Screenshot grounding data:
● ● ● ● ● ● ●

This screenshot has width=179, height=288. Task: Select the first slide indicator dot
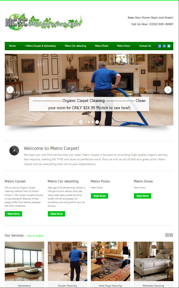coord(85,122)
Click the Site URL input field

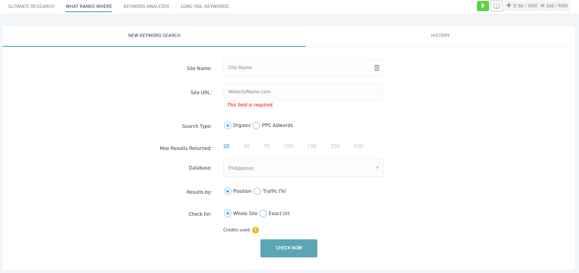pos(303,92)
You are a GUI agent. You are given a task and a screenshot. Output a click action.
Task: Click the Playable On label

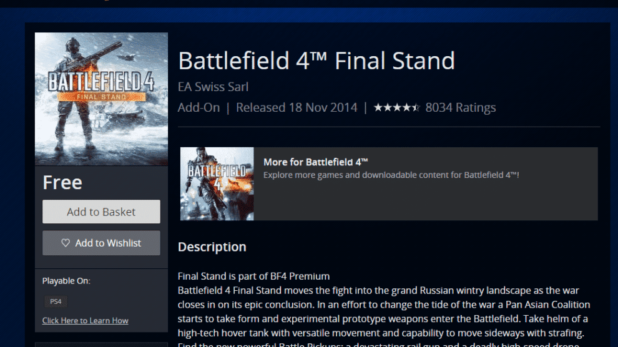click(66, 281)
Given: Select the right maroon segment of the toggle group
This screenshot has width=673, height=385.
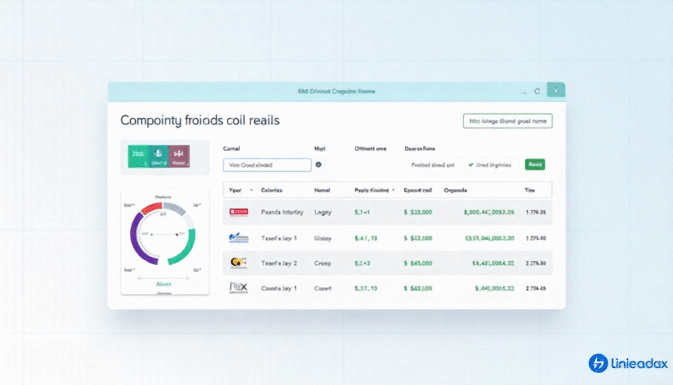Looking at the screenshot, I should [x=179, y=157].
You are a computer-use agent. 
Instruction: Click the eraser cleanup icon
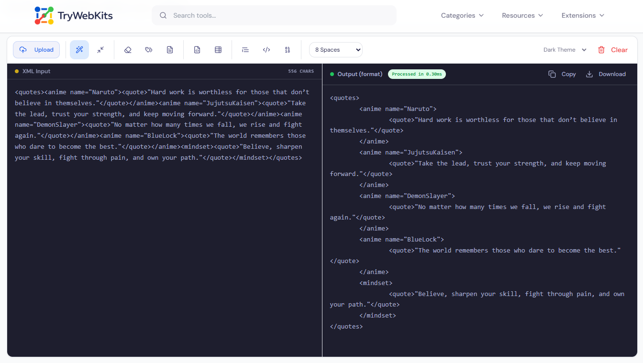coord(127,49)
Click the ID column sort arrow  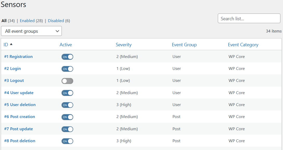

● ● ● ● ● ● ●

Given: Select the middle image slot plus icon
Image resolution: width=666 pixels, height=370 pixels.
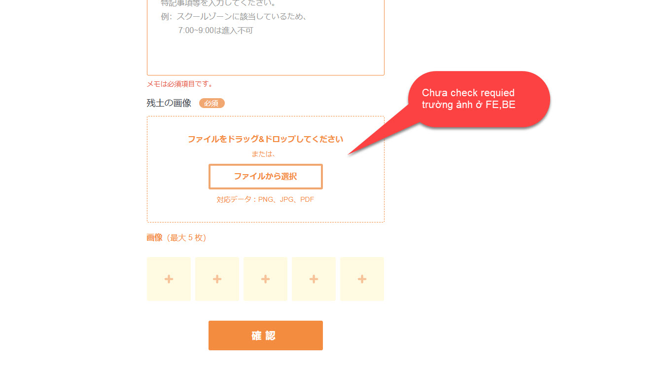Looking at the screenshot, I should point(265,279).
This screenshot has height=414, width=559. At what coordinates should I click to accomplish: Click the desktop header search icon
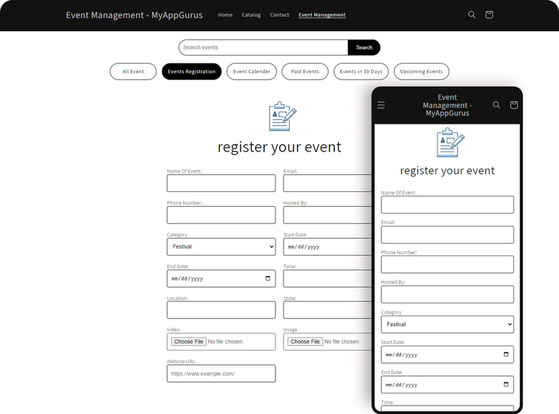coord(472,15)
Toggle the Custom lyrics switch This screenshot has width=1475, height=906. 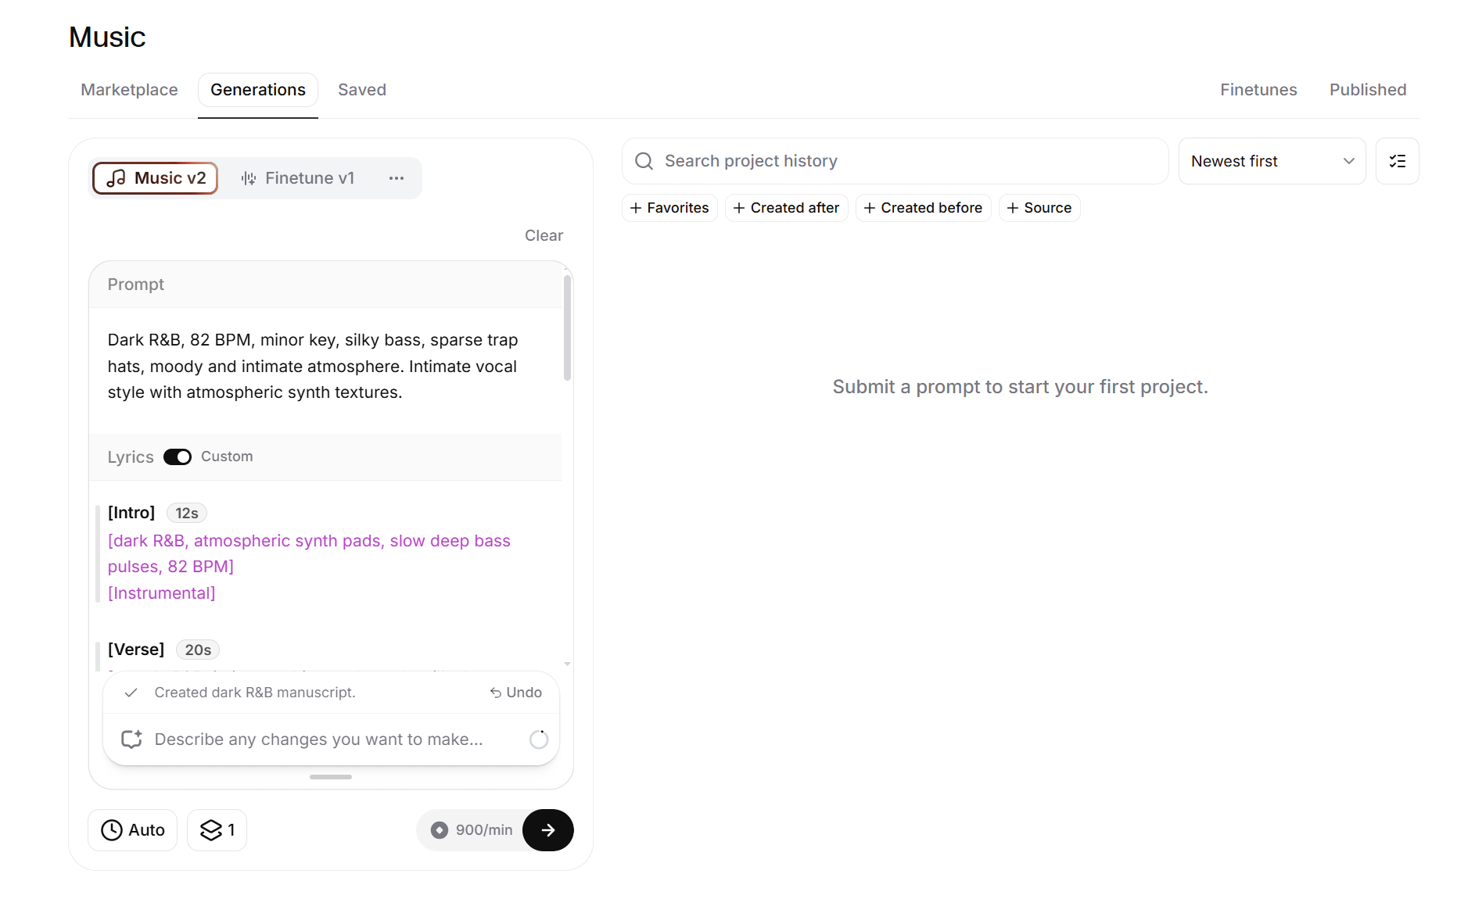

● ● ● ● ● ● ●

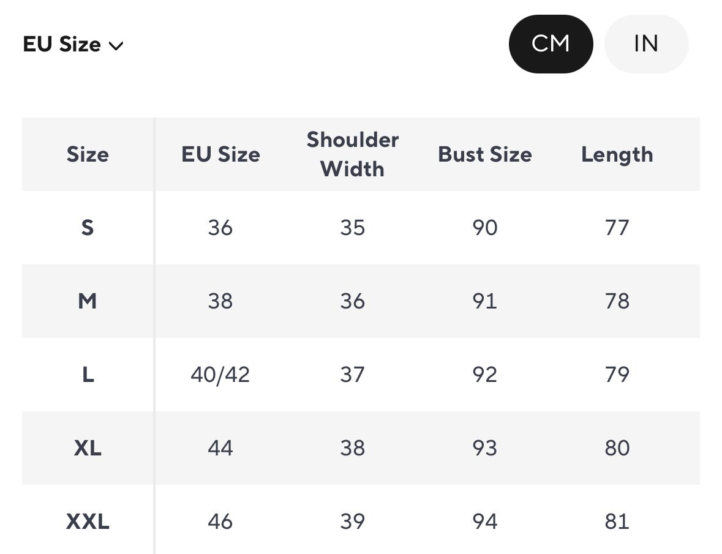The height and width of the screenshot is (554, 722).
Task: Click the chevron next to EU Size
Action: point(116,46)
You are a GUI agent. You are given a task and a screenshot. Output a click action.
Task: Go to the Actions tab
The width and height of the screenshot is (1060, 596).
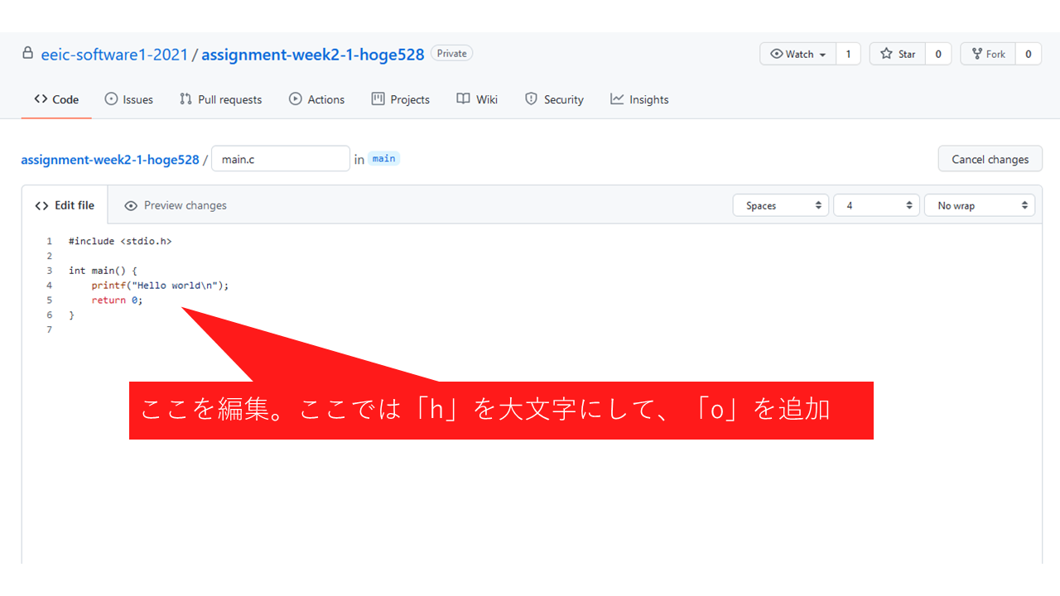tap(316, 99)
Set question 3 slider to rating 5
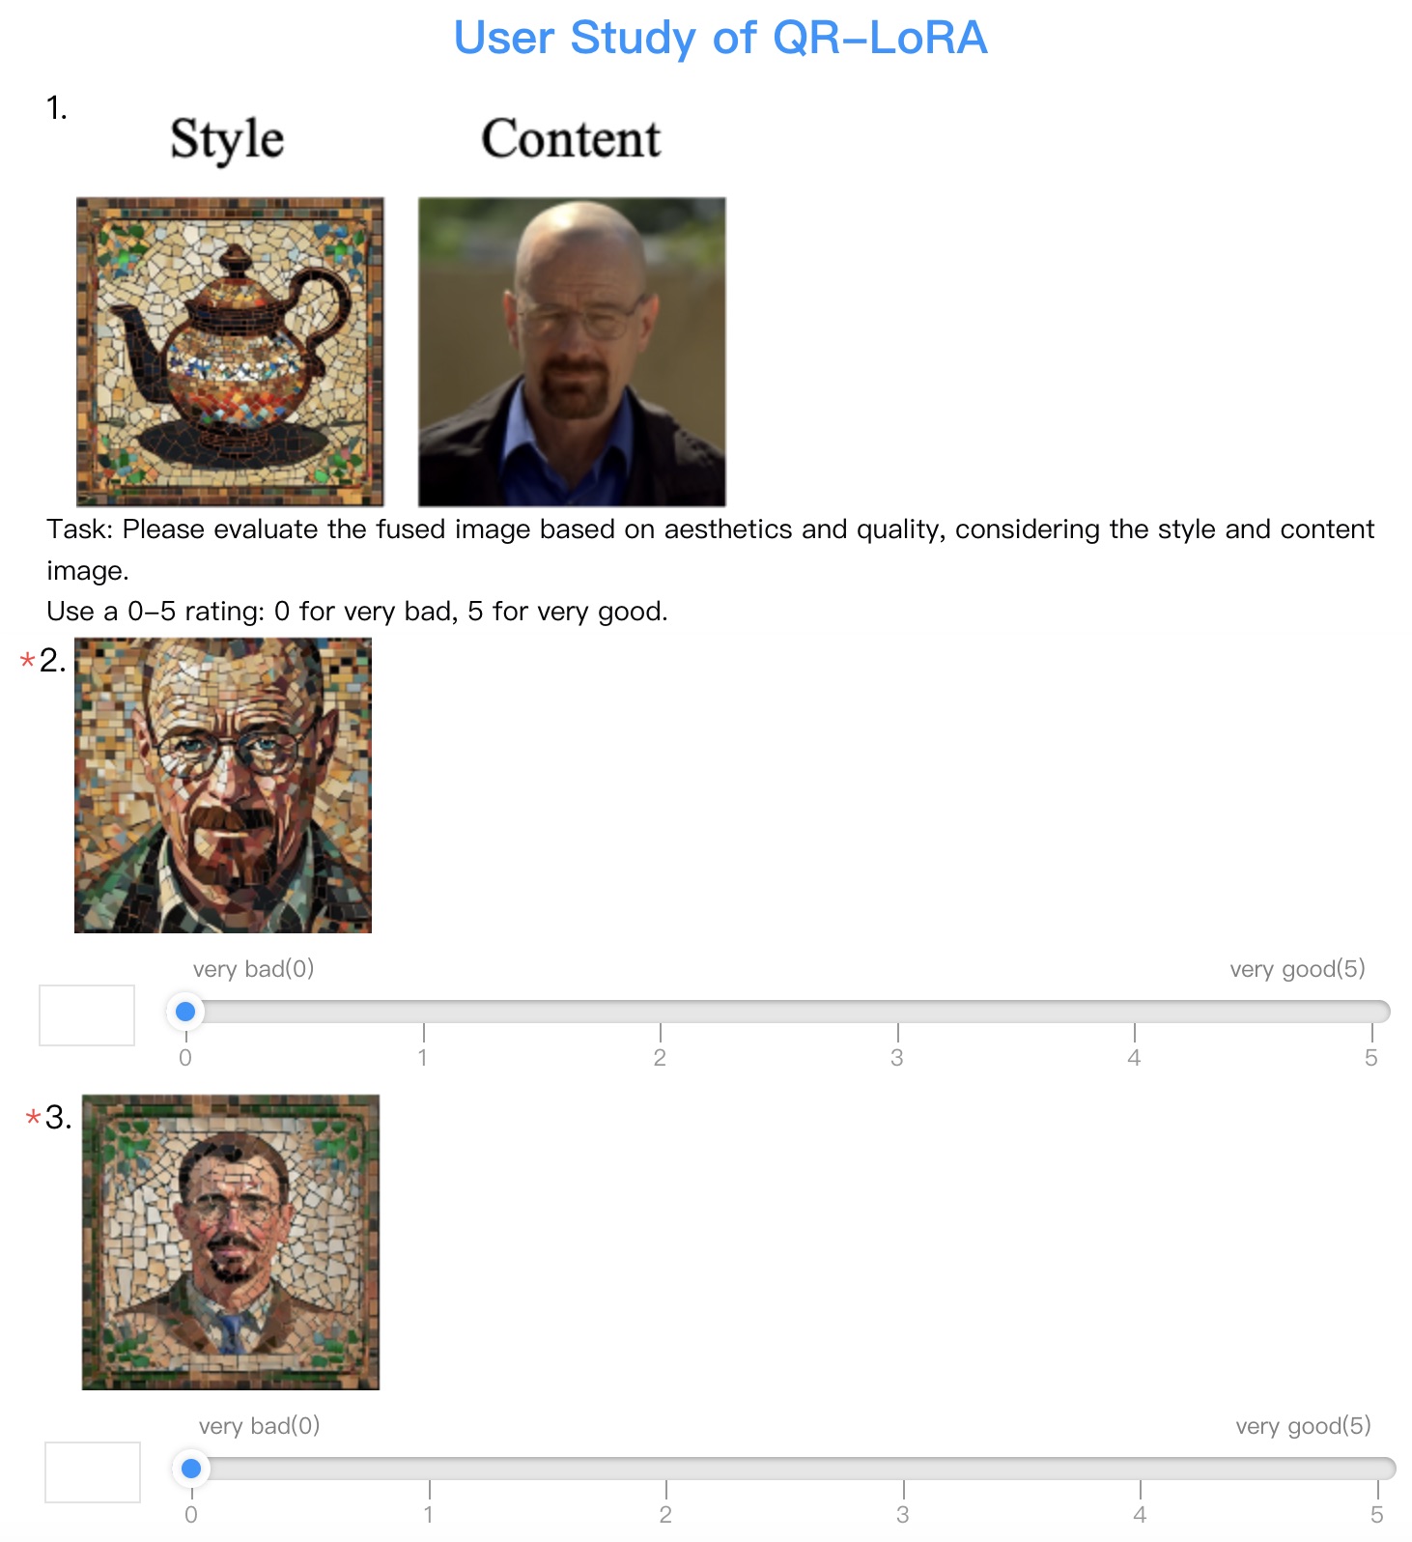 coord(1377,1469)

● ● ● ● ● ● ●

**PROMPT:** Using the records above, return word for word the lines that begin at the one containing "Image resolution: width=666" and end at the one containing "Toggle the Custom", both of them included and no pictures.

**EXERCISE RESULT:**
Image resolution: width=666 pixels, height=370 pixels.
Looking at the screenshot, I should point(265,279).
This screenshot has height=414, width=559. At what coordinates should I click to accomplish: Click the desktop header search icon
coord(472,15)
Toggle the Custom lyrics switch This screenshot has width=1475, height=906. 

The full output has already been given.